● SHORT EXERCISE 1
List every song title mentioned in the slide show post below.

# # # # #

Saturday, October 9, 2010

Blink

"Poor Man's House" is playing on our television, which is hooked up to our Xbox 360, which in turn is connected to our family laptop. That's a lot hardware, a lot of gigs and IP addresses and 1's and 0's flying around, all so I can watch a slide show of my kids' summer fun. After all the horsin' around with the machines, I got THEM to do what I want. Now playing - "Let My Love Open the Door" by Pete Townsend. Ah... bliss. On the screen, Ms. Odds vamping with a good buddy. My heart swells, my eyes water, and I leave the present, traveling back to August and then even further back.

When Patty Griffin sang "Poor Man's House" to me for the first time, Mrs. Odd and I were driving a green Tercel around the hills and mountains of Vermont, without a penny or a care. Even while I sit on our couch on this fine October day, nursing yet another injury, watching hi-def pictures of the little Odds make tie-dye t-shirts and catch frogs scroll by, I feel the Vermont sun on my arm, as its rests on the window sill of the Tercel. I'm here today and there, too, almost sixteen years ago. We never called the Tercel by its name; it was the "tersil" and we thought that great humor. The "tersil" wasn't around a few years later when we first watched "Grosse Point Blank" and heard Pete Townsend sing his acoustic version of "Let My Love...", but I remember so clearly cranking the soundtrack in our little rented bungalow, just about the time we found out soon-to-be Ms. Odd was going to join us. Who says time travel is impossible? Hmmmm?

I'm now watching piles of stones, mounded up to serves as landmarks for hikers, also know as cairns. With the clear New Hampshire sky in the background, as blue as blue can be, the yellow lichen glows like gold, the granite dark and strong. The cairns aren't designed, per se, but each has a personality and uniqueness, a sculpture of sorts. Nature did the lion's share of the work, the many and anonymous hands of hikers merely arranging the stones, one a top another, for the sole purpose of helping the next hiker to his or her destination. Now playing - Jason Mraz's "Curbside Prophet" is lightly yammering and fibbidy-dibbidy-blibbidying along, throwing me back just seven or eight years back, driving to and fro outside Baltimore. Little Odd had joined up by now, and our foursome was gaining traction. Oh, and here comes James Blunt and "High", which steers me west, out to West Virginia. The picture in my mind's eye isn't available on the current slide show, but it is as bright in vivid in my memory as any on the screen - bright gold, red, and orange leaves and five beautiful kids, throwing leaves and laughing and eager to be. Just to be.

# # # # #

● SHORT EXERCISE 2
Please rewrite the listing below, swapping "Click" for "Tap" and leaving everything else unchanged. Omit the pictures from your answer.

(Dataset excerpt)

# # # # #

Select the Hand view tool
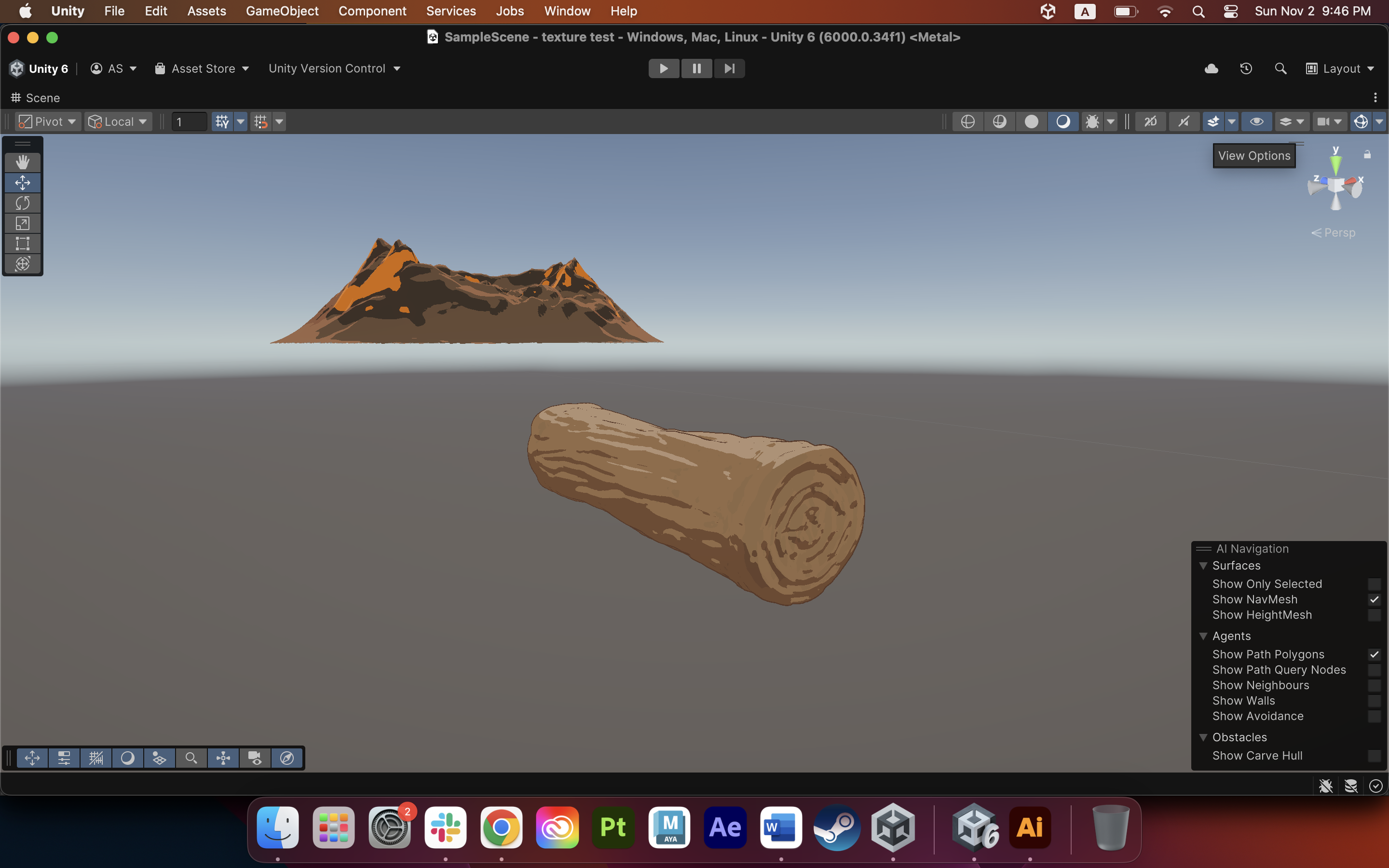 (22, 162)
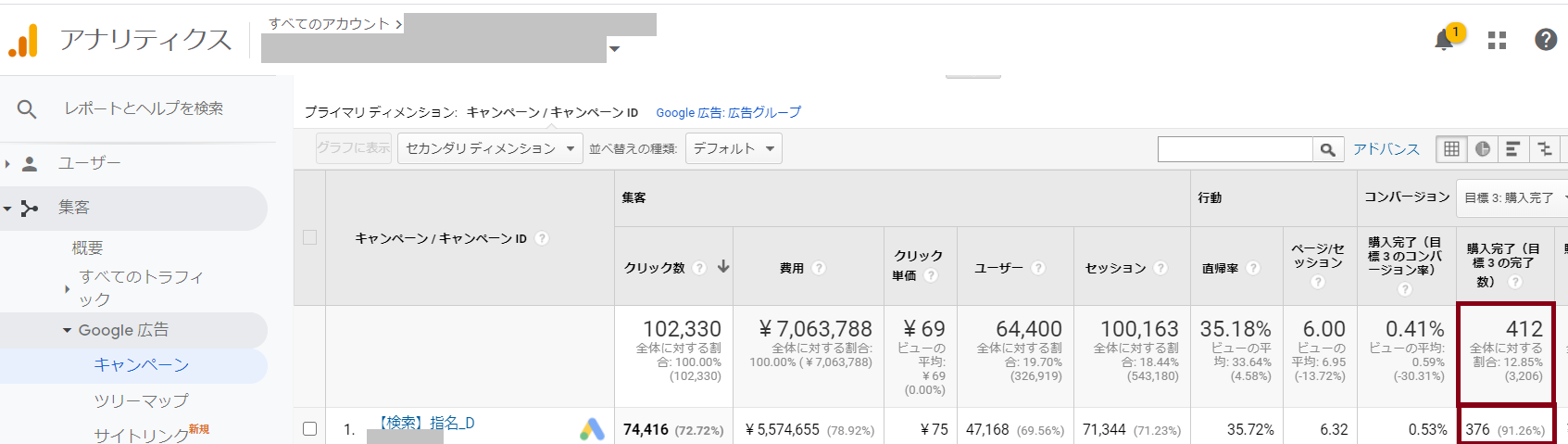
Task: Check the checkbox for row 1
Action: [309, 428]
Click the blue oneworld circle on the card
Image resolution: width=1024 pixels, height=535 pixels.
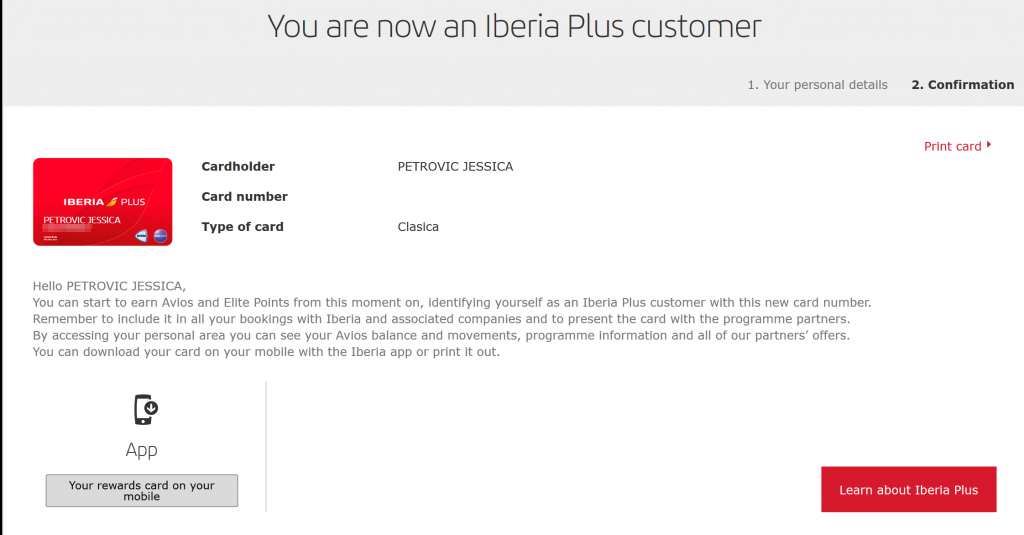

# # # # #

● TASK SOLUTION 1
"Poor Man's House"
"Let My Love Open the Door"
"Curbside Prophet"
"High"

● TASK SOLUTION 2
Select the Hand view tool
 (22, 162)
Task: Check the checkbox for row 1
Action: [309, 428]
Tap the blue oneworld circle on the card
Image resolution: width=1024 pixels, height=535 pixels.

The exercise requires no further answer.